Text -

Start of Block

So, why is the Metaverse dangerous?

It’s not the technology that’s dangerous, but the fact that powerful corporations will be able to mediate all aspects of our lives, selling access to our daily experiences to the highest bidder. I know this sounds like today’s social media, but in the metaverse the intrusion will be far more intimate than any technology ever created. To describe this rigorously, I find it helpful to define the Three M’s of the Metaverse, as the core problems boil down to its ability to monitor us, manipulate us, and monetize us:

(1) The Metaverse will monitor our lives: Over the last two decades, tech companies have made a science of tracking our behaviors, characterizing how we browse and where we click, so they can peddle our profiles to advertisers. Many consider this an egregious invasion of privacy, but little has been done to solve the problem (at least, not in the US). In addition, this obsession with tracking and profiling has made social media a destructively polarizing force, allowing platform providers to target us with custom messaging that amplifies our existing biases and preconceptions, radicalizing populations.

End of Block

Recorded information -
Start of Block

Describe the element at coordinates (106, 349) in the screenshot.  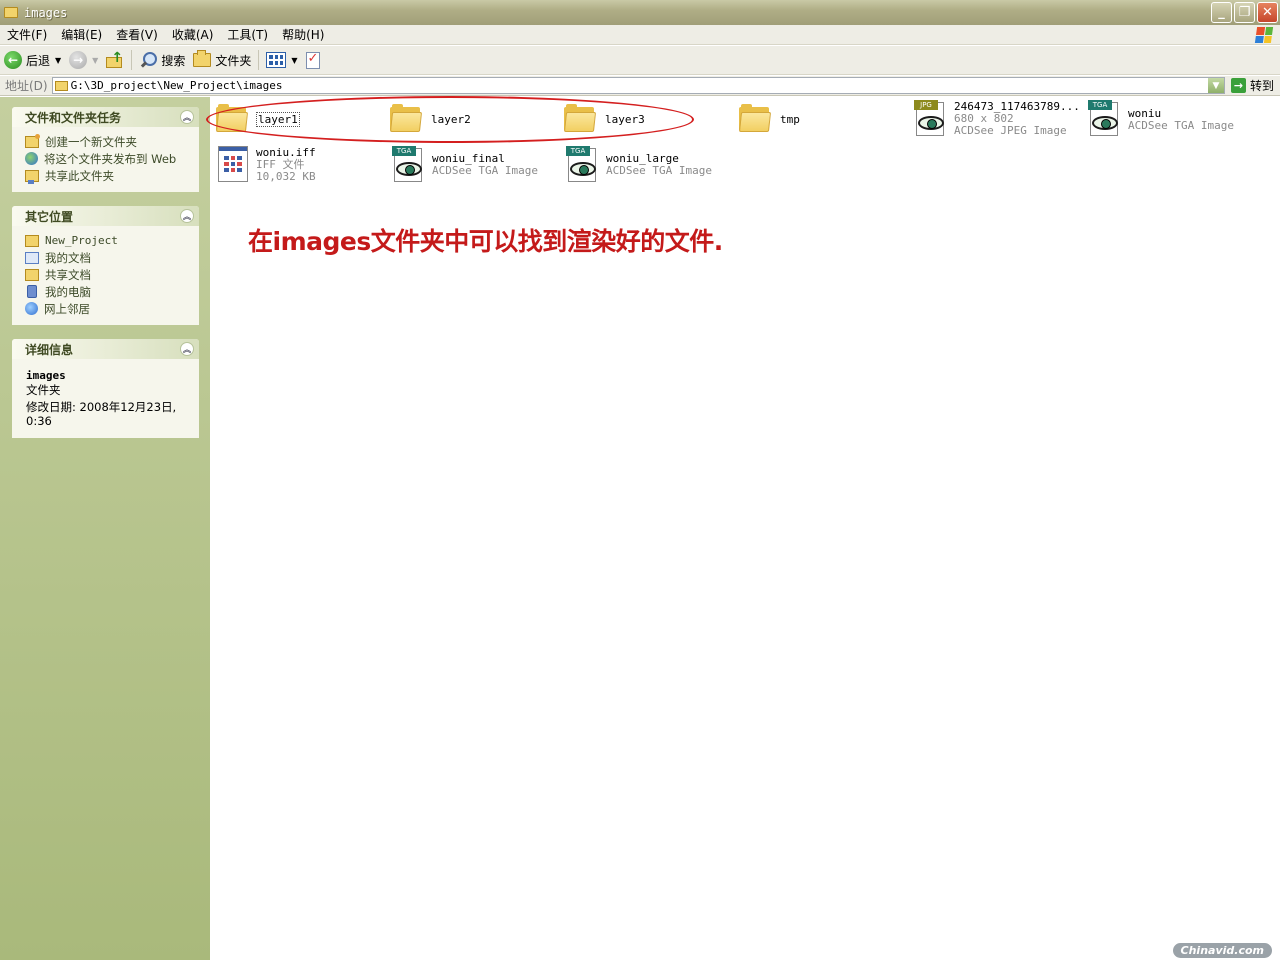
I see `panel-header: 详细信息 ︽` at that location.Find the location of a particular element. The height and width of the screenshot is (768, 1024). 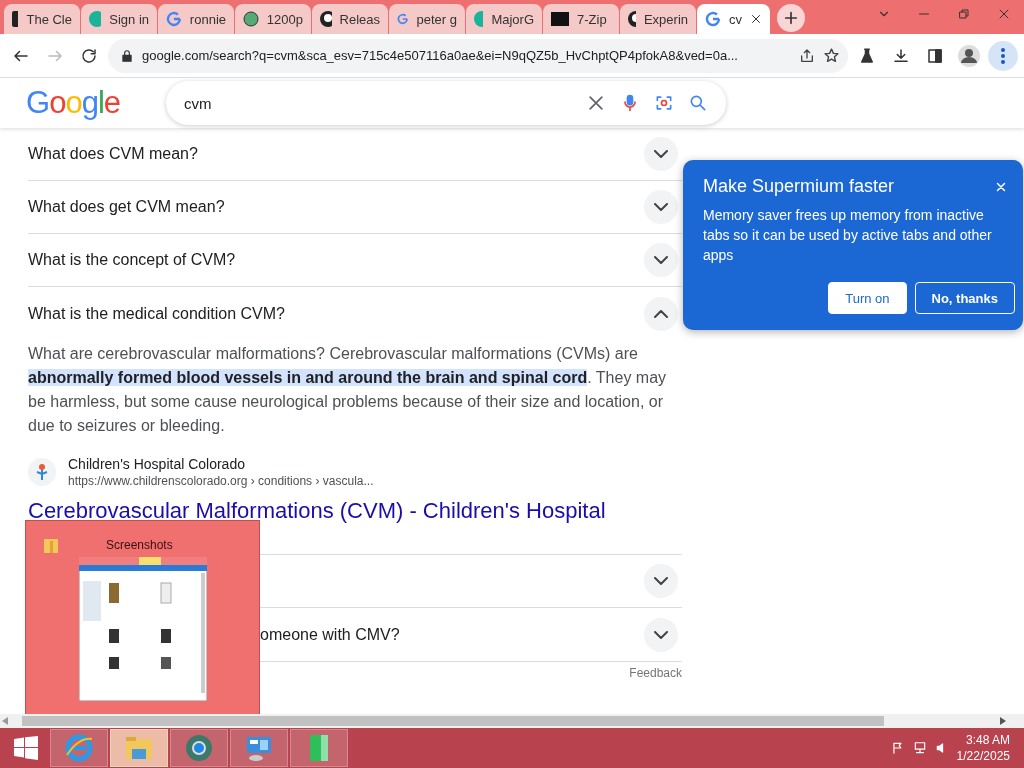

End of Block

Aim of the exercise -
Answer these questions from the metaverse text above.
1. Which three abilities make up the Three M's of the Metaverse?
2. For how long have tech companies been making a science of tracking our behaviors?
3. What has the obsession with tracking and profiling made social media?

Reply -
1. The ability to monitor us, manipulate us, and monetize us.
2. Over the last two decades.
3. A destructively polarizing force.